Discovery of superconductivity in lithium / Critical temperature much lower than theoretically expected

Max-Planck-Gesellschaft

Superconductivity in lithium was discovered by scientists in the High Pressure Group at the Max Planck Institute for Chemistry in Mainz in collaboration with the Geophysical Laboratory of the Carnegie Institution of Washington, DC, USA, as reported in Science (October 17th). Superconductivity at a critical temperature (Tc) of 9 K was found in lithium pressurized up to 230.000 atmospheres (23 GPa) with Tc increasing to 16 K at 80 GPa. This temperature is one of the highest for elements, but much lower than those theoretically predicted, indicating that more sophisticated theoretical treatments similar to those proposed for metallic hydrogen may be required.

Superconductivity occurs when a material is cooled to a specific low temperature (Tc), which eliminates all electrical resistance allowing the electrons to flow freely. This remarkable phenomenon was discovered in 1911 but is still not fully understood. Accurately predicting superconducting transition temperatures is one of the most difficult theoretical problems in the field of condensed-matter physics. In this respect, study of the simplest elemental metals is of great fundamental interest.

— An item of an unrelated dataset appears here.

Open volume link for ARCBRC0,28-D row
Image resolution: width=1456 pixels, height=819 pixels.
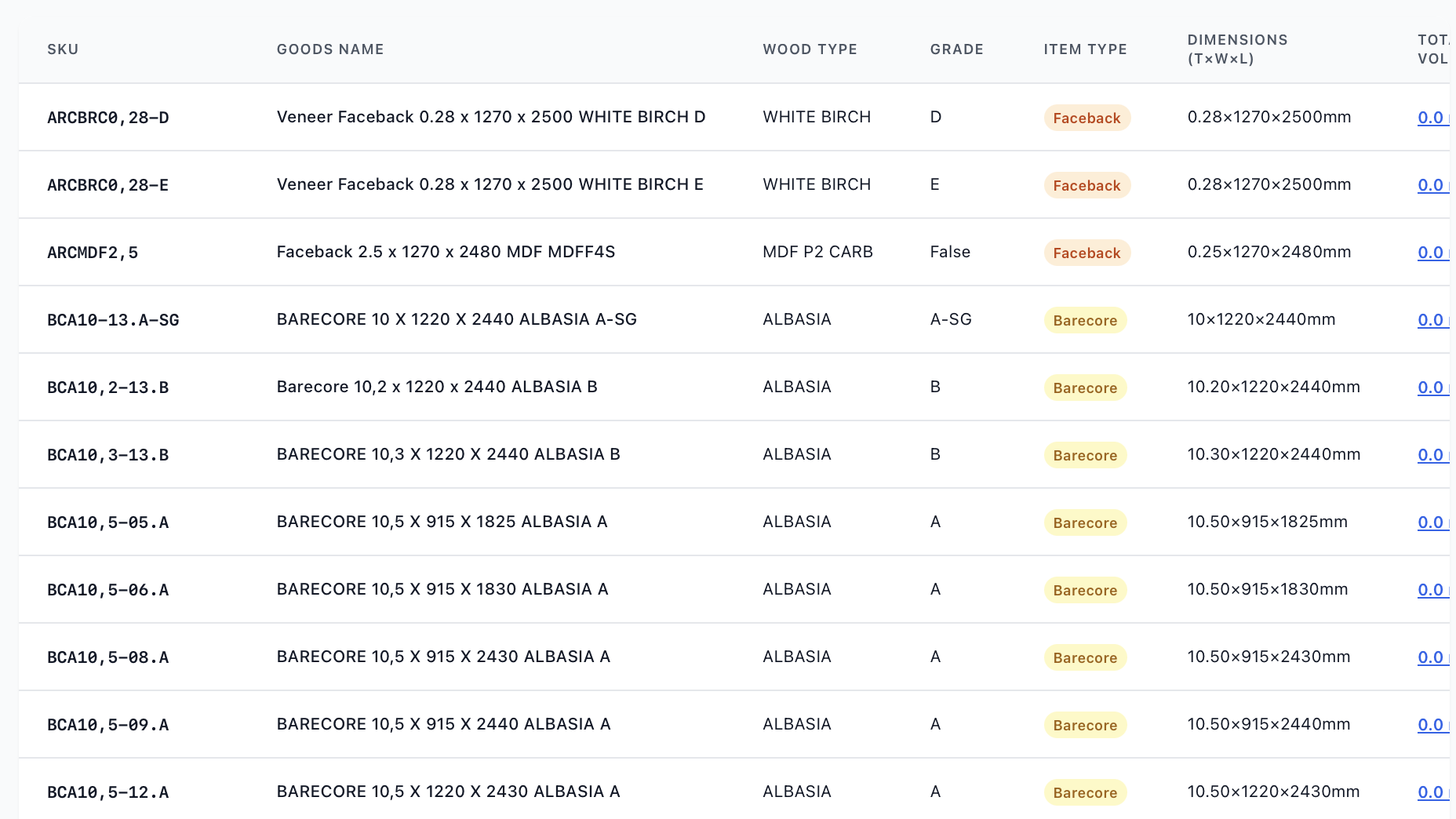pos(1432,118)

Lithium is considered to be "the simplest" metal in the sense that it has a highly symmetrical structure (bcc), and its electronic properties are well described within a nearly free electron model. Under ambient pressure no sign of superconductivity in lithium has been detected. Lithium attracted a lot of interest after Neaton and Ashcroft (Nature 400, 141 (2000)) predicted that under pressure it may undergo several structural transitions, possibly leading to a "paired-atom" phase with low symmetry and near-insulating properties resembling molecular hydrogen. This work initiated a wave of experimental and theoretical activity. It should be noted that lithium is highly reactive and difficult to experiment with at high pressures. Hanfland et al (Nature 408, 174 (2000)) succeeded in finding a new phase in X-ray diffraction experiments at high pressures. These transformations indicate strong electron-lattice coupling and superconductivity in lithium with high Tc of 60 to 80 K might be expected according to calculations (Physical Review Letters 86, 1861 (2001)).

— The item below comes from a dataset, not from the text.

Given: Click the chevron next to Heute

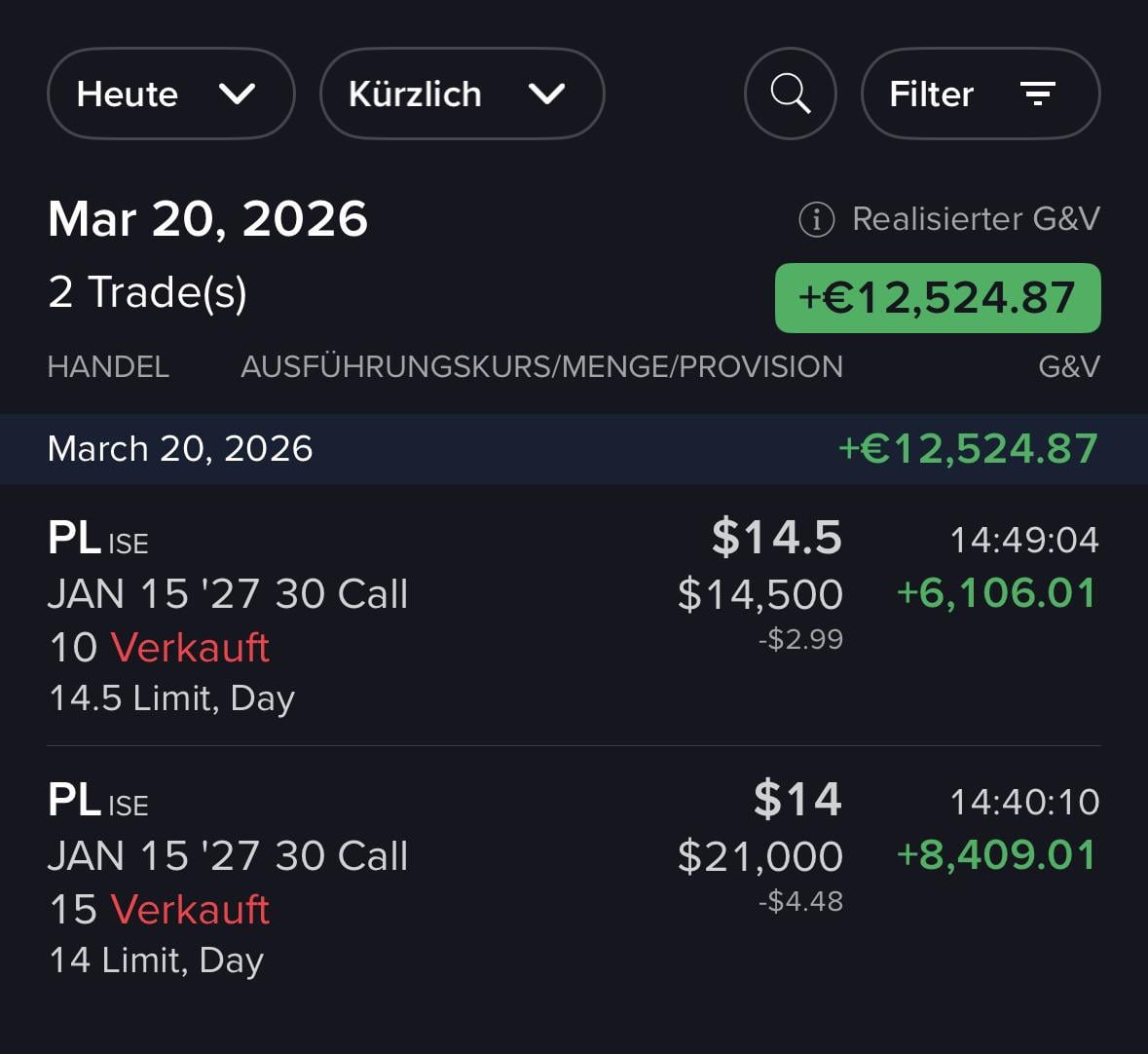Looking at the screenshot, I should [x=237, y=94].
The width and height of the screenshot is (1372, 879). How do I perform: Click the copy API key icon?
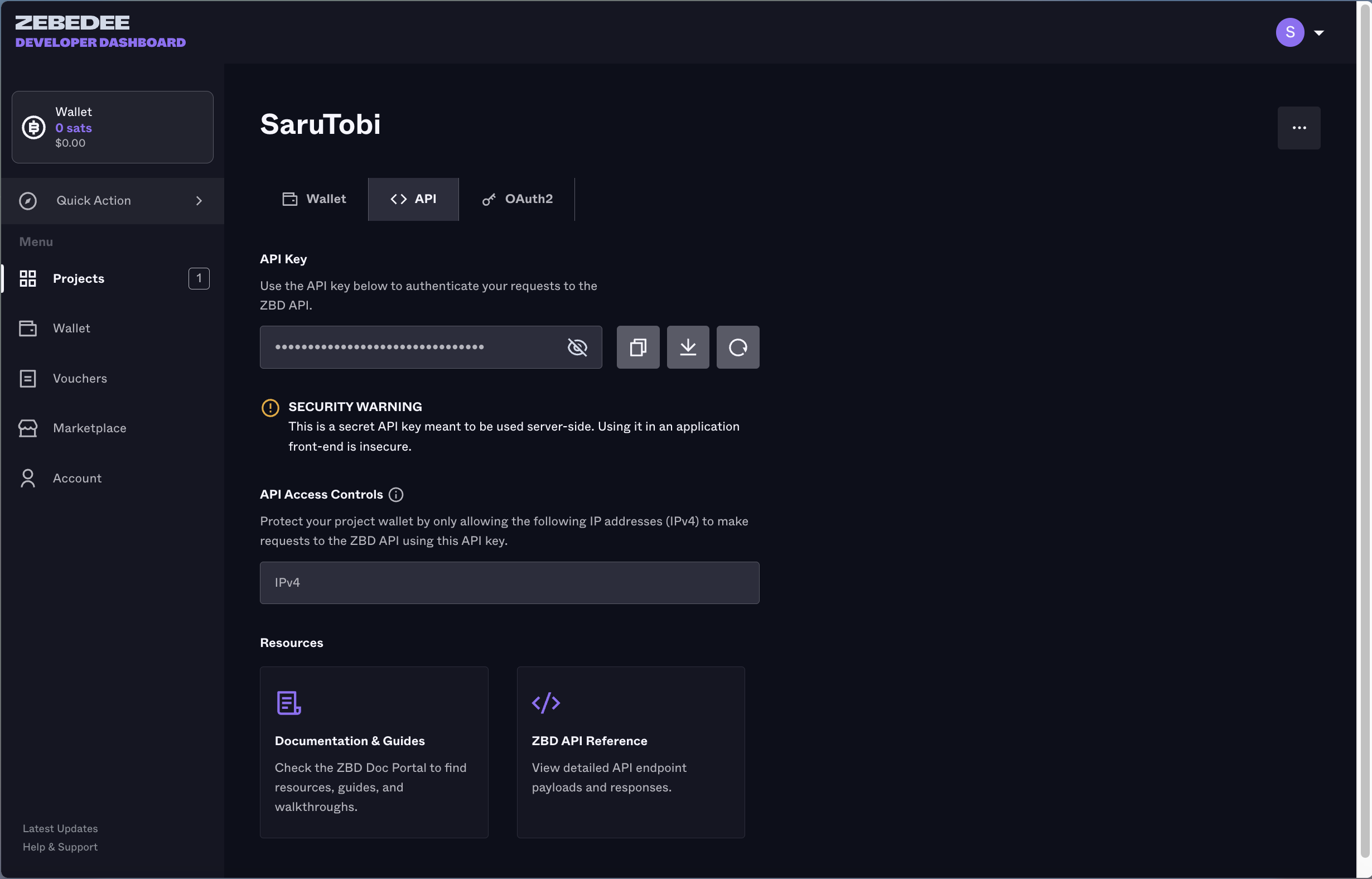coord(638,346)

After two years efforts, two groups succeeded in establishing superconductivity in lithium. Nature 419, 597 (2002) published an article by Shimizu et al from Osaka University, Japan in which they found a drop in electrical resistance at pressures greater than 30 GPa which was suppressed by strong magnetic fields indicating the presence of superconductivity. They found that Tc increases to 20 K at 48 GPa. These results are in basic agreement with the work of the Geophysical Laboratory of the Carnegie Institution of Washington, DC, USA in collaboration with the High Pressure Group at the Max Planck Institute for Chemistry in Mainz (Science, 17 October). This work used a new diamond-anvil cell technique, combined with resistivity magnetic susceptibility for the reliable determination of superconductivity. It was found that Tc of lithium ranges from 9 K at 23 GPa (230.000 atmospheres) to 16 K at 80 GPa. The observed values for Tc are in apparent contradiction with theory which predict much higher Tc. More sophisticated theoretical treatments, similar to those proposed for metallic hydrogen, may be required.

The same research team (MPI Mainz/GL) recently discovered superconductivity in boron, also a light element (Science 293 (2001)). A relatively high Tc =11 K was found and Tc also increases with pressure. The recent findings will undoubtedly motivate both theoretical and experimental activity in searching for high-temperature superconductivity in light element compounds at ambient pressures. The last experiments are also important steps in tackling the lightest of elements - hydrogen. Theory predicts that at pressures of 300-400 GPa molecular hydrogen will become a metal with room-temperature superconductivity.